BEGIN Supplied records

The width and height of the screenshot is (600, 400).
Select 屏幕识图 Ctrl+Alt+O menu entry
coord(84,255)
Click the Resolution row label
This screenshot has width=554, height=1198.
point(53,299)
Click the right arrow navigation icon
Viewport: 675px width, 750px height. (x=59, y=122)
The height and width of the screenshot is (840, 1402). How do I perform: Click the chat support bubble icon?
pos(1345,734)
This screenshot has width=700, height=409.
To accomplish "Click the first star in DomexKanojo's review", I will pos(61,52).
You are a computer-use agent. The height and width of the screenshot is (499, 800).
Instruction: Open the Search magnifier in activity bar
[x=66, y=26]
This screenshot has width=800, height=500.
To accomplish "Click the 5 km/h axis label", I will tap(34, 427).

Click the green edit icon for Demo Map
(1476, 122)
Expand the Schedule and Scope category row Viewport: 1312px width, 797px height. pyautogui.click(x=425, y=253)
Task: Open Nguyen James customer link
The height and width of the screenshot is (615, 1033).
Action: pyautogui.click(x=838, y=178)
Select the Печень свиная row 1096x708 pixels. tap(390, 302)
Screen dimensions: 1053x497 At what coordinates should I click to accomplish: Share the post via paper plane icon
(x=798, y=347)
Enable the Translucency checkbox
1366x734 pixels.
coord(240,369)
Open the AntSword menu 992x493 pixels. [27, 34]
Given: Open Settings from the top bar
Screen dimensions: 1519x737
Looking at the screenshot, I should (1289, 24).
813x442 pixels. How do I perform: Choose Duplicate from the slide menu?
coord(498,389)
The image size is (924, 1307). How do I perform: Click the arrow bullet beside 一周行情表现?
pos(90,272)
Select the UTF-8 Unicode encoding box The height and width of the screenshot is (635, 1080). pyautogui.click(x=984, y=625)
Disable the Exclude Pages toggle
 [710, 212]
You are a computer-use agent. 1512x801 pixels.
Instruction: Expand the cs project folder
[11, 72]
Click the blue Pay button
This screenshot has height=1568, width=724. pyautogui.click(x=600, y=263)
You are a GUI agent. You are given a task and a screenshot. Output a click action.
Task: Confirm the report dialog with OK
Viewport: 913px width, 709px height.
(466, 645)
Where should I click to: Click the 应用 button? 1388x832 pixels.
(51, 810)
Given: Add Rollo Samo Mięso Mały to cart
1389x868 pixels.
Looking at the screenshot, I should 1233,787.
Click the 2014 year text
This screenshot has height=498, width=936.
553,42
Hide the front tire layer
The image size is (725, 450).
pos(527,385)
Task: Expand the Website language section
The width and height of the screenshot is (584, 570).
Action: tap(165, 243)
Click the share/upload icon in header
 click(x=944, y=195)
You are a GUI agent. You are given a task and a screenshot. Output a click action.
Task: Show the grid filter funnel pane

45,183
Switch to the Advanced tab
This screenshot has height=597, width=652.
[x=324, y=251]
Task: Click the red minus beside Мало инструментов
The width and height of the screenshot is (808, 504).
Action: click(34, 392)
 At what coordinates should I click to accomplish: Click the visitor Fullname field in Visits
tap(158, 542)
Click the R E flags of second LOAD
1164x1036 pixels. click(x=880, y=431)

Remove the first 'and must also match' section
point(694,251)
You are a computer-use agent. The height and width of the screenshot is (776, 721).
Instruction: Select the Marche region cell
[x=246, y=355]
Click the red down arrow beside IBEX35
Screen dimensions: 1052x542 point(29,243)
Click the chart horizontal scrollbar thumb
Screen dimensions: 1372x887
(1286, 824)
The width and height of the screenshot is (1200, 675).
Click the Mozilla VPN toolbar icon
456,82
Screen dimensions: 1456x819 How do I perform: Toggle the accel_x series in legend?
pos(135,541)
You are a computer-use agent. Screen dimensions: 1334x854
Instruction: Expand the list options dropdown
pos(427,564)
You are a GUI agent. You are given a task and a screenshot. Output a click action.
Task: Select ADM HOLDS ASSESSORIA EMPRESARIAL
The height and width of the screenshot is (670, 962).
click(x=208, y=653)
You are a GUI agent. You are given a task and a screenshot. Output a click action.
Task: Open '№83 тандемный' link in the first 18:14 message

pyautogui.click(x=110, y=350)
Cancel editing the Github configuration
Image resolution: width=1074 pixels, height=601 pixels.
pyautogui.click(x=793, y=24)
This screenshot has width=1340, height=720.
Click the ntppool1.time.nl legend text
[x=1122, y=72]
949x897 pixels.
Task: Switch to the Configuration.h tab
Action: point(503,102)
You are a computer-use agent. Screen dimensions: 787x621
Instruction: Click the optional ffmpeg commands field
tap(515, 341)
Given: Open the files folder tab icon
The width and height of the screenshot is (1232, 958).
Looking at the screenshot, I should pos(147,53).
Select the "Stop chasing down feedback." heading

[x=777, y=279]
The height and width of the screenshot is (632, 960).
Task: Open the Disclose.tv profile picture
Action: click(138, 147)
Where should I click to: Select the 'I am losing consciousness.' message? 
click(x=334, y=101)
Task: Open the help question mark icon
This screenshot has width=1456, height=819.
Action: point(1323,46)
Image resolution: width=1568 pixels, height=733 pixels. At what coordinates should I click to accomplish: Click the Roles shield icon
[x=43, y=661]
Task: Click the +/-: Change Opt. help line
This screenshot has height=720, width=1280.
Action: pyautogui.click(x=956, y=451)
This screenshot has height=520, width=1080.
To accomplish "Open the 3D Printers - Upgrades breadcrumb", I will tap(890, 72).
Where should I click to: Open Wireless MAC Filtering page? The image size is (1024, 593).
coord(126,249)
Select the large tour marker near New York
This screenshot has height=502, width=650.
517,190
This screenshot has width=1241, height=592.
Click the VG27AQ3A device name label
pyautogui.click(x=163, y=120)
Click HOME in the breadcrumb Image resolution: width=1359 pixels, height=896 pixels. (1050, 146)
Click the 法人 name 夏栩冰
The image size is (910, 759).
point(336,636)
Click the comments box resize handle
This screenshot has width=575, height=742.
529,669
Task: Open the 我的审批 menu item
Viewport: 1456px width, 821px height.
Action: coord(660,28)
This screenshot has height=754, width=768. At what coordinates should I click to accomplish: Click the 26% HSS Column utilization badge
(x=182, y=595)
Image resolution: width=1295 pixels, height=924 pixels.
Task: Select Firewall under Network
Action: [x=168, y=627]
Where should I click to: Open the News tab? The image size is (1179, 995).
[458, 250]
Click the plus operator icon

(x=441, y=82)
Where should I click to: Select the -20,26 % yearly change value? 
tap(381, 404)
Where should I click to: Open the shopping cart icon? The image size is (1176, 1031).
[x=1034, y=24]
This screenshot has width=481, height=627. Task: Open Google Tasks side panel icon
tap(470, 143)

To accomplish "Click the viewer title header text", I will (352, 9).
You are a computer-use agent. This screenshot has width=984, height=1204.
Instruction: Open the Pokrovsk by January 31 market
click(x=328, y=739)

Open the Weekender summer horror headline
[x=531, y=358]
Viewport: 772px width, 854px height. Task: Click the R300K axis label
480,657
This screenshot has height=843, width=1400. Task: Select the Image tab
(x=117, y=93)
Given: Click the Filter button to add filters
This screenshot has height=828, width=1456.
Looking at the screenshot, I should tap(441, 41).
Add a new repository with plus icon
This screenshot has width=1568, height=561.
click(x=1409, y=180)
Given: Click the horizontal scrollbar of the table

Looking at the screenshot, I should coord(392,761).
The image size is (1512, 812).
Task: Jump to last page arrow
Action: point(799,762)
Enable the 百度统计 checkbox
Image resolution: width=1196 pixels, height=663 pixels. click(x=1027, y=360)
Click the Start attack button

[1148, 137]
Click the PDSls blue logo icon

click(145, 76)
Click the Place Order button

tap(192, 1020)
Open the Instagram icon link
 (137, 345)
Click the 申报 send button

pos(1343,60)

END Supplied records

=== Goal ===
Copy out all the data above, replacing each "button" with "control" and changing nothing else.

=== Exercise response ===
The width and height of the screenshot is (600, 400).
Select 屏幕识图 Ctrl+Alt+O menu entry
coord(84,255)
Click the Resolution row label
This screenshot has width=554, height=1198.
point(53,299)
Click the right arrow navigation icon
Viewport: 675px width, 750px height. (x=59, y=122)
The height and width of the screenshot is (840, 1402). How do I perform: Click the chat support bubble icon?
pos(1345,734)
This screenshot has width=700, height=409.
To accomplish "Click the first star in DomexKanojo's review", I will pos(61,52).
You are a computer-use agent. The height and width of the screenshot is (499, 800).
Instruction: Open the Search magnifier in activity bar
[x=66, y=26]
This screenshot has width=800, height=500.
To accomplish "Click the 5 km/h axis label", I will tap(34, 427).

Click the green edit icon for Demo Map
(1476, 122)
Expand the Schedule and Scope category row Viewport: 1312px width, 797px height. pyautogui.click(x=425, y=253)
Task: Open Nguyen James customer link
The height and width of the screenshot is (615, 1033).
Action: pyautogui.click(x=838, y=178)
Select the Печень свиная row 1096x708 pixels. tap(390, 302)
Screen dimensions: 1053x497 At what coordinates should I click to accomplish: Share the post via paper plane icon
(x=798, y=347)
Enable the Translucency checkbox
1366x734 pixels.
coord(240,369)
Open the AntSword menu 992x493 pixels. [27, 34]
Given: Open Settings from the top bar
Screen dimensions: 1519x737
Looking at the screenshot, I should (1289, 24).
813x442 pixels. How do I perform: Choose Duplicate from the slide menu?
coord(498,389)
The image size is (924, 1307). How do I perform: Click the arrow bullet beside 一周行情表现?
pos(90,272)
Select the UTF-8 Unicode encoding box The height and width of the screenshot is (635, 1080). pyautogui.click(x=984, y=625)
Disable the Exclude Pages toggle
 [710, 212]
You are a computer-use agent. 1512x801 pixels.
Instruction: Expand the cs project folder
[11, 72]
Click the blue Pay control
This screenshot has height=1568, width=724. pyautogui.click(x=600, y=263)
You are a GUI agent. You are given a task and a screenshot. Output a click action.
Task: Confirm the report dialog with OK
Viewport: 913px width, 709px height.
(466, 645)
Where should I click to: Click the 应用 control? 1388x832 pixels.
(51, 810)
Given: Add Rollo Samo Mięso Mały to cart
1389x868 pixels.
Looking at the screenshot, I should 1233,787.
Click the 2014 year text
This screenshot has height=498, width=936.
553,42
Hide the front tire layer
The image size is (725, 450).
pos(527,385)
Task: Expand the Website language section
The width and height of the screenshot is (584, 570).
Action: tap(165, 243)
Click the share/upload icon in header
 click(x=944, y=195)
You are a GUI agent. You are given a task and a screenshot. Output a click action.
Task: Show the grid filter funnel pane

45,183
Switch to the Advanced tab
This screenshot has height=597, width=652.
[x=324, y=251]
Task: Click the red minus beside Мало инструментов
The width and height of the screenshot is (808, 504).
Action: click(34, 392)
 At what coordinates should I click to accomplish: Click the visitor Fullname field in Visits
tap(158, 542)
Click the R E flags of second LOAD
1164x1036 pixels. click(x=880, y=431)

Remove the first 'and must also match' section
point(694,251)
You are a computer-use agent. The height and width of the screenshot is (776, 721).
Instruction: Select the Marche region cell
[x=246, y=355]
Click the red down arrow beside IBEX35
Screen dimensions: 1052x542 point(29,243)
Click the chart horizontal scrollbar thumb
Screen dimensions: 1372x887
(1286, 824)
The width and height of the screenshot is (1200, 675).
Click the Mozilla VPN toolbar icon
456,82
Screen dimensions: 1456x819 How do I perform: Toggle the accel_x series in legend?
pos(135,541)
You are a computer-use agent. Screen dimensions: 1334x854
Instruction: Expand the list options dropdown
pos(427,564)
You are a GUI agent. You are given a task and a screenshot. Output a click action.
Task: Select ADM HOLDS ASSESSORIA EMPRESARIAL
The height and width of the screenshot is (670, 962).
click(x=208, y=653)
You are a GUI agent. You are given a task and a screenshot. Output a click action.
Task: Open '№83 тандемный' link in the first 18:14 message

pyautogui.click(x=110, y=350)
Cancel editing the Github configuration
Image resolution: width=1074 pixels, height=601 pixels.
pyautogui.click(x=793, y=24)
This screenshot has width=1340, height=720.
Click the ntppool1.time.nl legend text
[x=1122, y=72]
949x897 pixels.
Task: Switch to the Configuration.h tab
Action: point(503,102)
You are a computer-use agent. Screen dimensions: 787x621
Instruction: Click the optional ffmpeg commands field
tap(515, 341)
Given: Open the files folder tab icon
The width and height of the screenshot is (1232, 958).
Looking at the screenshot, I should pos(147,53).
Select the "Stop chasing down feedback." heading

[x=777, y=279]
The height and width of the screenshot is (632, 960).
Task: Open the Disclose.tv profile picture
Action: click(138, 147)
Where should I click to: Select the 'I am losing consciousness.' message? 
click(x=334, y=101)
Task: Open the help question mark icon
This screenshot has width=1456, height=819.
Action: point(1323,46)
Image resolution: width=1568 pixels, height=733 pixels. At what coordinates should I click to accomplish: Click the Roles shield icon
[x=43, y=661]
Task: Click the +/-: Change Opt. help line
This screenshot has height=720, width=1280.
Action: pyautogui.click(x=956, y=451)
This screenshot has height=520, width=1080.
To accomplish "Open the 3D Printers - Upgrades breadcrumb", I will tap(890, 72).
Where should I click to: Open Wireless MAC Filtering page? The image size is (1024, 593).
coord(126,249)
Select the large tour marker near New York
This screenshot has height=502, width=650.
517,190
This screenshot has width=1241, height=592.
Click the VG27AQ3A device name label
pyautogui.click(x=163, y=120)
Click HOME in the breadcrumb Image resolution: width=1359 pixels, height=896 pixels. (1050, 146)
Click the 法人 name 夏栩冰
The image size is (910, 759).
point(336,636)
Click the comments box resize handle
This screenshot has width=575, height=742.
529,669
Task: Open the 我的审批 menu item
Viewport: 1456px width, 821px height.
Action: coord(660,28)
This screenshot has height=754, width=768. At what coordinates should I click to accomplish: Click the 26% HSS Column utilization badge
(x=182, y=595)
Image resolution: width=1295 pixels, height=924 pixels.
Task: Select Firewall under Network
Action: [x=168, y=627]
Where should I click to: Open the News tab? The image size is (1179, 995).
[458, 250]
Click the plus operator icon

(x=441, y=82)
Where should I click to: Select the -20,26 % yearly change value? 
tap(381, 404)
Where should I click to: Open the shopping cart icon? The image size is (1176, 1031).
[x=1034, y=24]
This screenshot has width=481, height=627. Task: Open Google Tasks side panel icon
tap(470, 143)

To accomplish "Click the viewer title header text", I will (352, 9).
You are a computer-use agent. This screenshot has width=984, height=1204.
Instruction: Open the Pokrovsk by January 31 market
click(x=328, y=739)

Open the Weekender summer horror headline
[x=531, y=358]
Viewport: 772px width, 854px height. Task: Click the R300K axis label
480,657
This screenshot has height=843, width=1400. Task: Select the Image tab
(x=117, y=93)
Given: Click the Filter control to add filters
This screenshot has height=828, width=1456.
Looking at the screenshot, I should tap(441, 41).
Add a new repository with plus icon
This screenshot has width=1568, height=561.
click(x=1409, y=180)
Given: Click the horizontal scrollbar of the table

Looking at the screenshot, I should coord(392,761).
The image size is (1512, 812).
Task: Jump to last page arrow
Action: point(799,762)
Enable the 百度统计 checkbox
Image resolution: width=1196 pixels, height=663 pixels. click(x=1027, y=360)
Click the Start attack control

[1148, 137]
Click the PDSls blue logo icon

click(145, 76)
Click the Place Order control

tap(192, 1020)
Open the Instagram icon link
 (137, 345)
Click the 申报 send control

pos(1343,60)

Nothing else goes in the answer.